= WHAT IS BEING ASKED =
Write down exactly what lies from the line containing "Open the My Perfumes Select brand link" to the end of the records, inclusive, and omit the pictures.

= DATASET CONTENT =
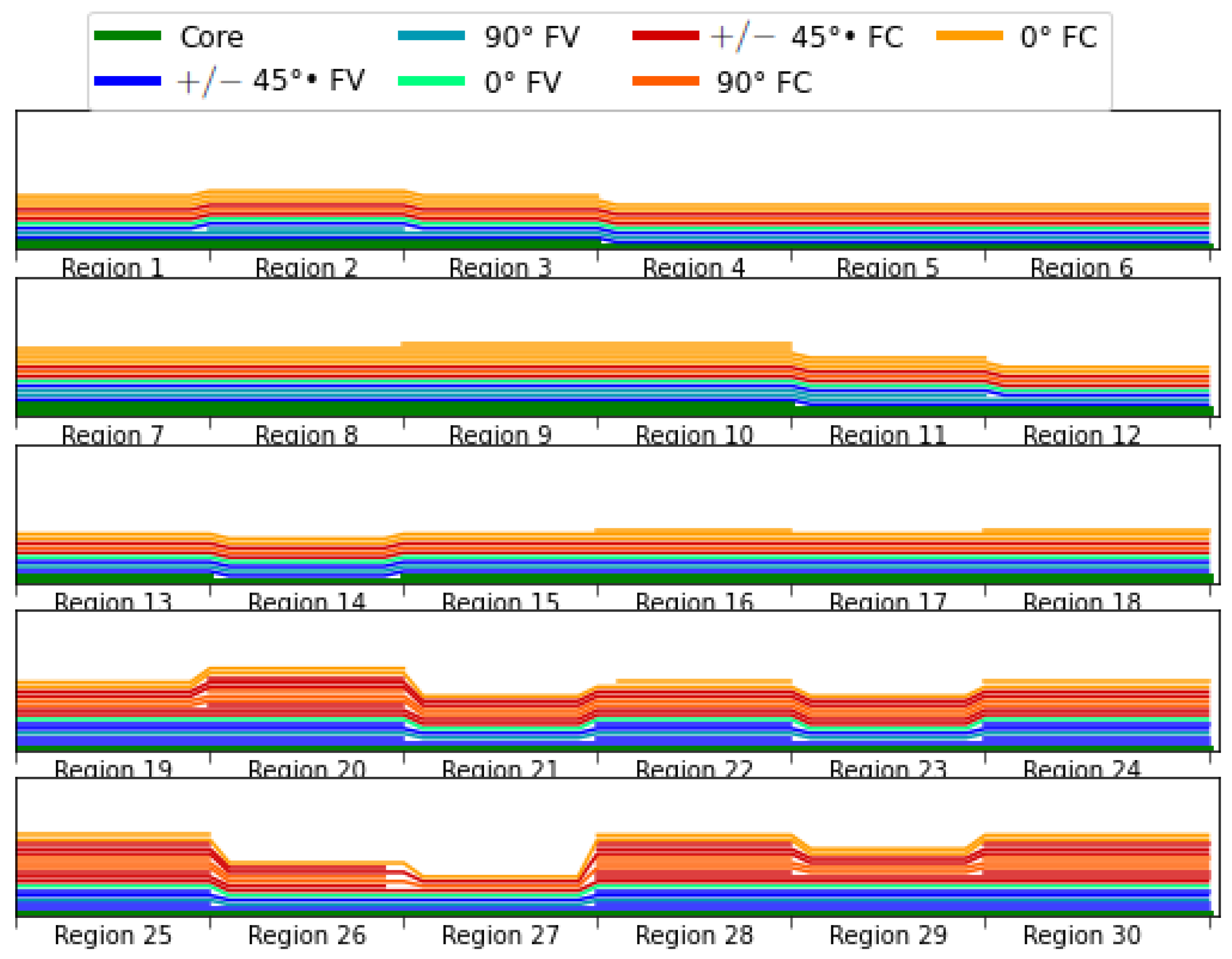Viewport: 1232px width, 959px height.
Task: Click the Region 12 axis label
Action: [x=1081, y=435]
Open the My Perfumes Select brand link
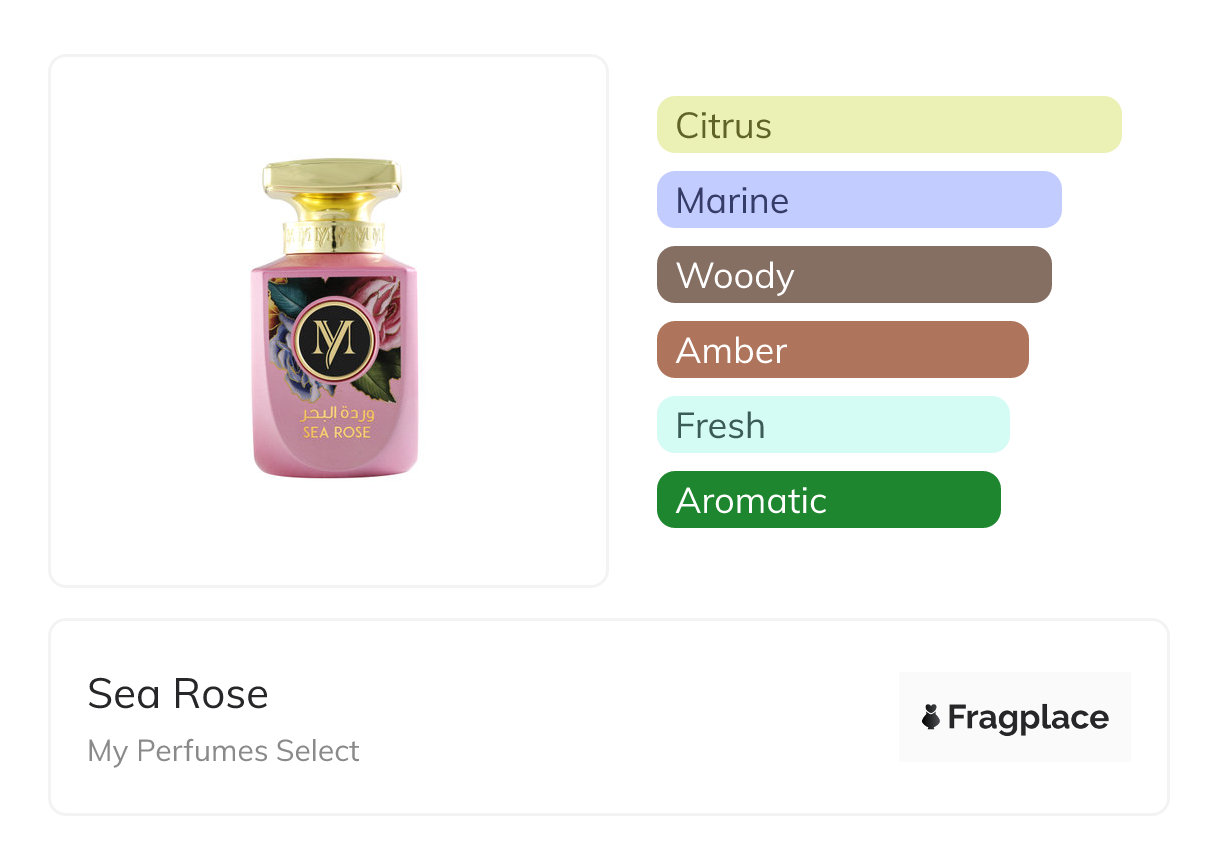 (223, 751)
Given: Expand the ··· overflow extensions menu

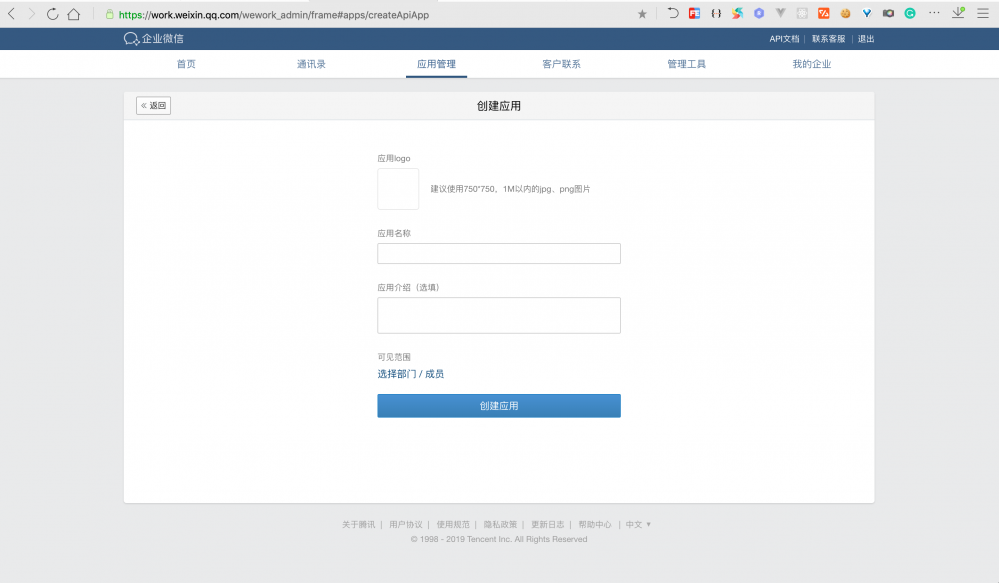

= EXERCISE RESULT =
Open the My Perfumes Select brand link
 (223, 751)
Given: Expand the ··· overflow extensions menu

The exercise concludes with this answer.